Lesetext →
◇ ◇ ◇

Im Diggers etwa muss man überhaupt nicht selber reden. Mit Sonne im Gesicht schließt man die Augen und lauscht den Gesprächen an den Nachbartischen. Untermalt von Meeresrauschen und entspannti-manti Café-del-Mar-Klängen.
3. Überall Radfahren
Wie ich im letzten Beitrag schon erwähnte, hat Wangerooge der Form nach Ähnlichkeit mit Sylt. Das Inseldorf ist auch etwa so charmant wie Westerland. Inkl. Irrsinns-Strand und einer Promenade aus der Architektur-Hölle.
Es gibt aber eine Sache, die Wangerooge City Westerland voraus hat. Wie man auf diesen Fotos sieht.
Bzw. eben nicht sieht. Denn was Wangerooge im Gegensatz zu Westerland (und 99,9% aller Städte, Gemeinden, Dörfer) nicht hat, sind Autos.
Autofreiheit haben wir schon auf Helgoland und Hiddensee lieben gelernt. Aber im Herbst auf Wangerooge hat das noch mal eine andere Qualität. (Im Hochsommer auf Hiddensee war es natürlich trubelig. Und Helgoland ist zu klein zum Radfahren.)
Auf Wangerooge hat man im Herbst durchgehend freie Fahrt. Ganz ungewohnt kommt einem das vor. Nicht über den Haufen gefahren werden zu können. Nicht ständig panisch über die Schulter gucken zu müssen.
Besonders herrlich sind die Wege, die sich durch´s Inselinnere schlängeln. Da schützen die Dünen vor dem Wind. Es duftet nach Dünenheide und Meer. Und so ganz ohne Motorenlärm hört man auf einmal wieder diese leisen Dinge. Vogelgezwitscher. Blätterrascheln. Hummelgebrumm.

◇ ◇ ◇

Vorliegendes Material →
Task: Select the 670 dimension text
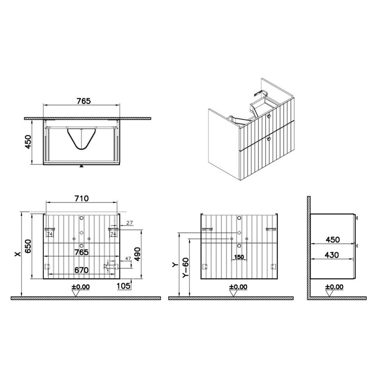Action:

◇ ◇ ◇

Aufgabenstellung →
Kopiere aus dem Text über Wangerooge oben Wort für Wort das Stück, das bei „3. Überall Radfahren“ anfängt und bei „hat, sind Autos.“ aufhört.

Lösung →
3. Überall Radfahren
Wie ich im letzten Beitrag schon erwähnte, hat Wangerooge der Form nach Ähnlichkeit mit Sylt. Das Inseldorf ist auch etwa so charmant wie Westerland. Inkl. Irrsinns-Strand und einer Promenade aus der Architektur-Hölle.
Es gibt aber eine Sache, die Wangerooge City Westerland voraus hat. Wie man auf diesen Fotos sieht.
Bzw. eben nicht sieht. Denn was Wangerooge im Gegensatz zu Westerland (und 99,9% aller Städte, Gemeinden, Dörfer) nicht hat, sind Autos.